> [Work task] Starting at the line that holds "Название организации: (43, 361)", transcribe every line to the end of the data exactly; include no other lines.

(Collected data entries)
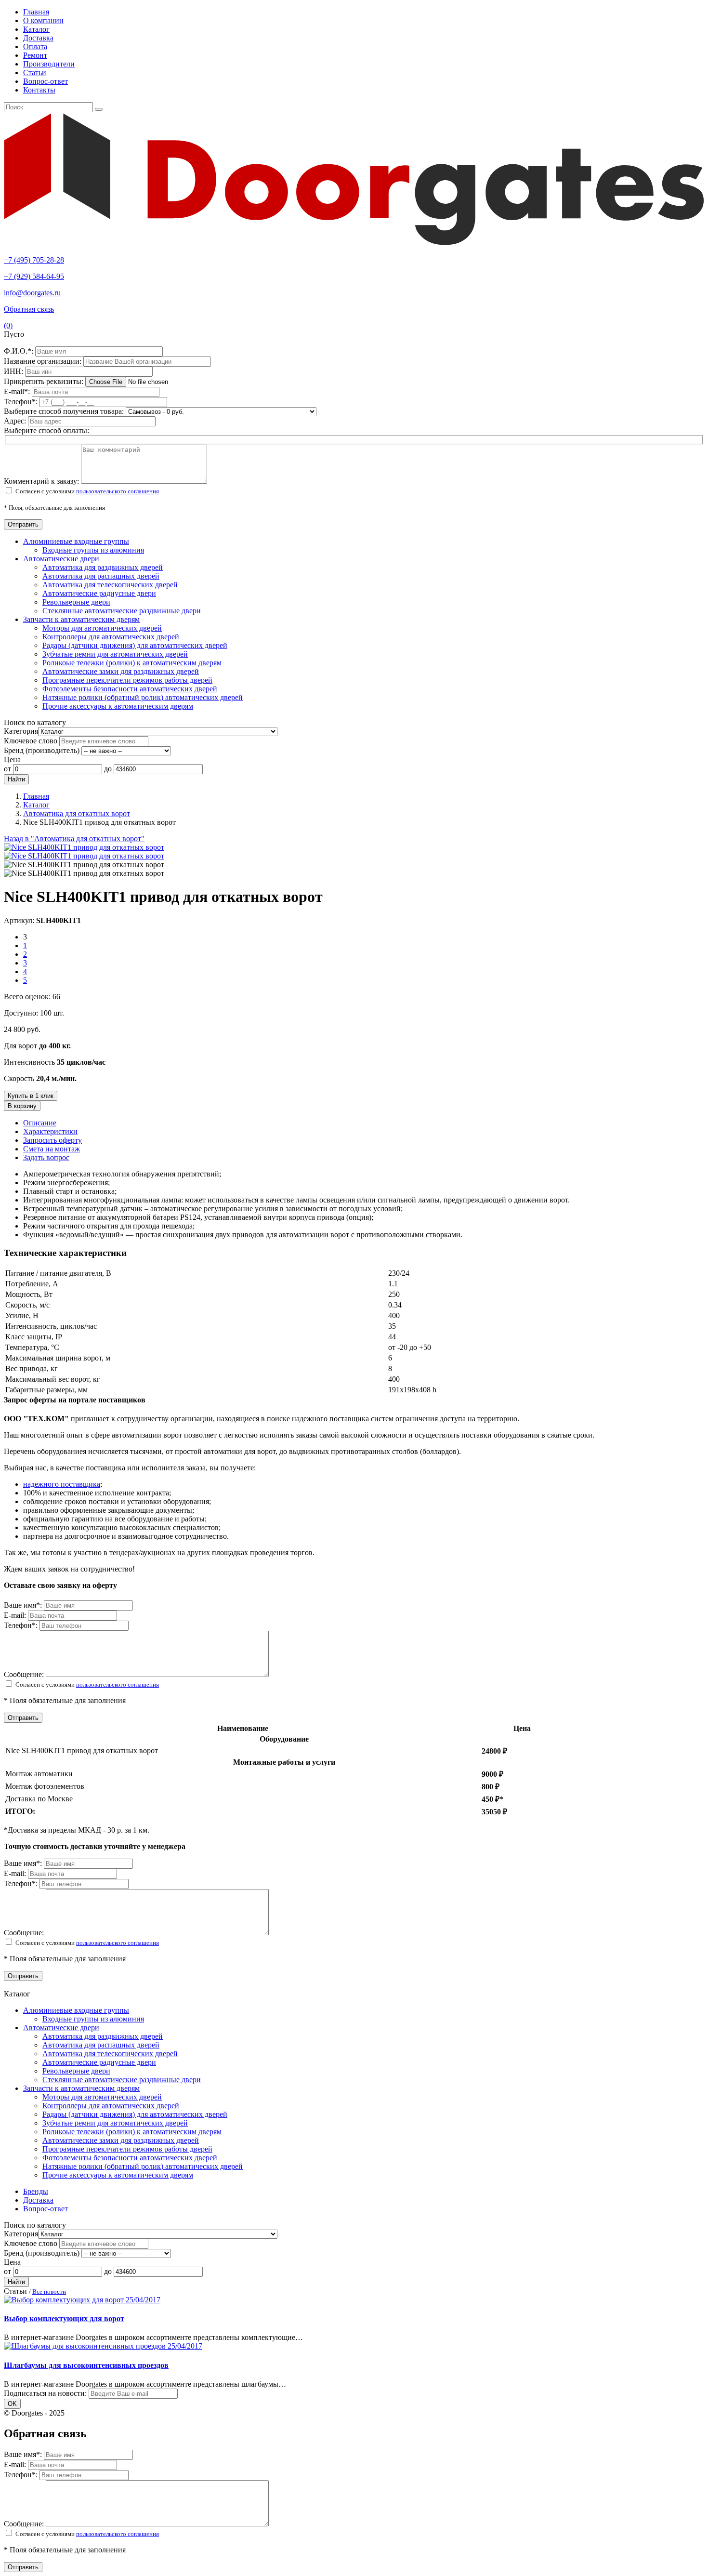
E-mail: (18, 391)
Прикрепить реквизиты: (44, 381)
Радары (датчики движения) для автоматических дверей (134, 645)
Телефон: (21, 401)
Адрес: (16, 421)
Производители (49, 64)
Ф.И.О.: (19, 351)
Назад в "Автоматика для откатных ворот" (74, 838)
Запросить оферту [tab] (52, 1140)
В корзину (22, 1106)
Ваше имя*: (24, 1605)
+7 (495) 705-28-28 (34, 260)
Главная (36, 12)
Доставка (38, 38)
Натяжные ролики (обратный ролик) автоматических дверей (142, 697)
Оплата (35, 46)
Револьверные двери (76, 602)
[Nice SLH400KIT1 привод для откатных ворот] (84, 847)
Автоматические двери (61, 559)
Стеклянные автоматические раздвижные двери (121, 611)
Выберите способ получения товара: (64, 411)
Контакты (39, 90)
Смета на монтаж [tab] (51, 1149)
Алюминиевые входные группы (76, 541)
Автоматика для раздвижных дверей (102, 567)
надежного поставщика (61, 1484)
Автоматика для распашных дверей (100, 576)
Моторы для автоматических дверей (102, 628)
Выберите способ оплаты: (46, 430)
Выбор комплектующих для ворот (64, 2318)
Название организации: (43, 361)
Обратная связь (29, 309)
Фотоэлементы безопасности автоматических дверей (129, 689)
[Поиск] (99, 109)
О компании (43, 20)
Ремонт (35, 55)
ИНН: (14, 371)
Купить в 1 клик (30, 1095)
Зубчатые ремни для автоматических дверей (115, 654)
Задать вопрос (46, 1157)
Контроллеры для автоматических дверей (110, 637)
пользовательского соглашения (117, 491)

> [Your solution]
Название организации: (43, 361)
Обратная связь (29, 309)
Фотоэлементы безопасности автоматических дверей (129, 689)
[Поиск] (99, 109)
О компании (43, 20)
Ремонт (35, 55)
ИНН: (14, 371)
Купить в 1 клик (30, 1095)
Зубчатые ремни для автоматических дверей (115, 654)
Задать вопрос (46, 1157)
Контроллеры для автоматических дверей (110, 637)
пользовательского соглашения (117, 491)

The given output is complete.